2021 Latest Caselaw 3373 Bom

Citation : 2021 Latest Caselaw 3373 Bom
Judgement Date : 23 February, 2021

Bombay High Court
Smt. Smita Ajit Deshmukh vs Ajit Haribhau Deshmukh (Dead) ... on 23 February, 2021
Bench: A.S. Chandurkar, Pushpa V. Ganediwala
212-J-FCA-23-14                                                                     1/5


               IN THE HIGH COURT OF JUDICATURE AT BOMBAY
                         NAGPUR BENCH, NAGPUR.

                        FAMILY COURT APPEAL NO.23 OF 2014


Smita Ajit Deshmukh,
aged about 45 years, Occupation Service,
resident of 12, Prakash Building,
Behind State Bank of India, Ravi Nagar Chowk,
Amravati Road, Nagpur                                        ... Appellant

-vs-

1. Ajit s/o Haribhau Deshmukh
   (since dead) Through LRs

i. Devyani Onkar Wazalwar,
   aged about 35 years, Occ. Private Service
   r/o D-1, Shivam Apartments, Mahashabde Galli,
   Behind Axis Bank, Mahal, Nagpur 44 00 32 (daughter)

ii. Rajani Haribhau Deshmukh
    (Deleted)                                                ... Respondents

Shri Vinay Dahat, Advocate for appellant.
Shri A. R. Patil, Advocate for respondents.

               CORAM : A. S. CHANDURKAR AND PUSHPA V. GANEDIWALA, JJ.

DATE : February 23, 2021

Oral Judgment : (Per : A. S. Chandurkar, J.)

This appeal filed under Section 19 of the Family Courts Act,

1984 takes exception to the decree for divorce granted by the Family

Court on the ground of desertion in the proceedings initiated by the

original respondent-husband.

2. The appellant and the original respondent were married on

04/05/1982. In the year 1984 a daughter was begotten from the said

212-J-FCA-23-14 2/5

wedlock. From 23/07/1986 the parties started residing separately.

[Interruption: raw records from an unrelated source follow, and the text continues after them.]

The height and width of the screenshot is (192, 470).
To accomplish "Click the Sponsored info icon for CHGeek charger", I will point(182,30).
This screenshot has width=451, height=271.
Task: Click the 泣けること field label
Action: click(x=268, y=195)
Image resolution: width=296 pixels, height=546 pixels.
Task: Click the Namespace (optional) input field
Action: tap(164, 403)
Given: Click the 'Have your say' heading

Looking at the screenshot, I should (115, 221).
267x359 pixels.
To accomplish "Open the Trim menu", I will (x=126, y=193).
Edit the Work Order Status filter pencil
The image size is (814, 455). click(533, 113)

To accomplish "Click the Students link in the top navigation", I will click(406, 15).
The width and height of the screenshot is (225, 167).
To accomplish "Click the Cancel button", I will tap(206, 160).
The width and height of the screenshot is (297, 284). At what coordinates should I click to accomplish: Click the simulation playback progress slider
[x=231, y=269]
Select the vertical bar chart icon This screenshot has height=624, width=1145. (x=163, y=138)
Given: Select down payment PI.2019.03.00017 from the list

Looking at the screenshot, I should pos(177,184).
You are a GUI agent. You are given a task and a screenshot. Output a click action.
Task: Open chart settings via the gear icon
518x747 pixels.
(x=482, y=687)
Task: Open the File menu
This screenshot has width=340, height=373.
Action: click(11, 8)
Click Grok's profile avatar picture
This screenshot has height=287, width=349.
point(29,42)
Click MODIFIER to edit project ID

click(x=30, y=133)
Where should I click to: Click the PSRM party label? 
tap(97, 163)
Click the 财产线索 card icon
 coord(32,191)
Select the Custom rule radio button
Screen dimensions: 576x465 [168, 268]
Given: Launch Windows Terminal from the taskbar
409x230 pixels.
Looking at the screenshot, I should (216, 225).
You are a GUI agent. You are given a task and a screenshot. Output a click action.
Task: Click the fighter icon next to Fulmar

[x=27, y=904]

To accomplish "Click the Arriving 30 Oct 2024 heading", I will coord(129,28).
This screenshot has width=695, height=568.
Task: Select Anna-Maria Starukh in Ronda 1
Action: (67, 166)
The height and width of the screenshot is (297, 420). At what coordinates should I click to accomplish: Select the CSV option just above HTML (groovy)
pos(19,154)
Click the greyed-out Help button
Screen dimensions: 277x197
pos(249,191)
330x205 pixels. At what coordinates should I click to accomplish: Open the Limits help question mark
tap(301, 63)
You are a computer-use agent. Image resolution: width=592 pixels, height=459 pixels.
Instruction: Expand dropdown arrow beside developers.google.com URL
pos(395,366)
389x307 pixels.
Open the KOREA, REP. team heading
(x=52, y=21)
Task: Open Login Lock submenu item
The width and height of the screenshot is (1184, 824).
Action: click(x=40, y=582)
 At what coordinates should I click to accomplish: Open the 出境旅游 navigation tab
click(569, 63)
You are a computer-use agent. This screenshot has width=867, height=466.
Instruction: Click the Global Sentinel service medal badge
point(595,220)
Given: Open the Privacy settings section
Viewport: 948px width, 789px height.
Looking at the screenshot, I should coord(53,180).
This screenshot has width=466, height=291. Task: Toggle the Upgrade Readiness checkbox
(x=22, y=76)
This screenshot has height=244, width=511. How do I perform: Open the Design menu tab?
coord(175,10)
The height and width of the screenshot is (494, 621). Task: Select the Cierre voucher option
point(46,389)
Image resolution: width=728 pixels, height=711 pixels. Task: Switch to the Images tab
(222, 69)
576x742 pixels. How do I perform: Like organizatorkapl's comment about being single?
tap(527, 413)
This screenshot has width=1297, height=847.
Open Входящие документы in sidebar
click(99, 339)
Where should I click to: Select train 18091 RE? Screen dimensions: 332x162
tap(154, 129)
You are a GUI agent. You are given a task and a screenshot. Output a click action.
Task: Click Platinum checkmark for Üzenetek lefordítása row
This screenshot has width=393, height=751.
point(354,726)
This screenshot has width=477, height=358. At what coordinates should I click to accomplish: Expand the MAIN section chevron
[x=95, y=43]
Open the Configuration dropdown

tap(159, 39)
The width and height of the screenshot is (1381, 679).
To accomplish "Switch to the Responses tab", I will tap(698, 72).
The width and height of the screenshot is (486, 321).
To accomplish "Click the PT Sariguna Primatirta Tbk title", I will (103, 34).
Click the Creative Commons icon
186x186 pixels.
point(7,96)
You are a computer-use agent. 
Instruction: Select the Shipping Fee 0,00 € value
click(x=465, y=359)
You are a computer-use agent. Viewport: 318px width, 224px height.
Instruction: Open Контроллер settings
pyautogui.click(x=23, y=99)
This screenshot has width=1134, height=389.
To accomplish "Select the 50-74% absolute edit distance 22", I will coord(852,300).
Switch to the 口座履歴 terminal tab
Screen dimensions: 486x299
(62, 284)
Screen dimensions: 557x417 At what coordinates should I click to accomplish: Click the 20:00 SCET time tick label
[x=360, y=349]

Various proceedings were filed by either of them for seeking restitution

of conjugal rights, grant of maintenance as well as divorce. Since the

wife was residing separately from 23/07/1986 despite having secured a

decree of restitution of conjugal rights, the husband filed the present

proceedings for grant of divorce under Section 13(1)(i-a) and (i-b) of the

Hindu Marriage Act, 1955 (for short, the said Act). These proceedings

were opposed by the wife by alleging that false grounds had been raised

by the husband for seeking divorce. The parties led evidence before the

Family Court and by the judgment dated 29/03/2004 the divorce

petition was partly allowed. The marriage between the parties was

dissolved by passing a decree for divorce on the ground of desertion.

Being aggrieved the wife has filed the present appeal.

2. During pendency of the appeal the husband expired on

01/09/2018 and the legal heirs were permitted to be brought on record

as the cause of action survived. Accordingly the mother of the husband

and thereafter the daughter of the present appellant are on record.

3. Shri Vinay Dahat, learned counsel for the appellant submitted

that the Family Court was not justified in passing the decree for divorce

212-J-FCA-23-14 3/5

on the ground of desertion. There was no sufficient evidence to prove

that it was the wife who had deserted the husband. On the contrary

despite passing the decree for restitution of conjugal rights it was the

husband who refused to abide by that decree and the wife was compelled

to live separately. He referred to the evidence on record and submitted

that the husband could not be permitted to take benefit of his own wrong

under Section 23 of the said Act. He therefore submitted that the

impugned decree of divorce be set aside.

4. Shri A. R. Patil, learned counsel for the original respondent in

this appeal supported the impugned judgment. According to him though

the decree for restitution of conjugal rights was passed in favour of the

wife she did not take any steps to execute the same. The wife had left

the matrimonial house voluntarily and her evidence indicated that she

was not desirous of returning to the matrimonial house. Since the parties

were residing separately from 1986 the husband was left with no option

but to seek divorce on the ground of cruelty and desertion. He therefore

submitted that since the Family Court had considered the entire evidence

on record and had granted divorce on the ground of desertion, no

interference was called for.

5. In the light of aforesaid submissions the following point arises

212-J-FCA-23-14 4/5

for determination :

" Whether the judgment of the Family Court deserves to be interfered with ? "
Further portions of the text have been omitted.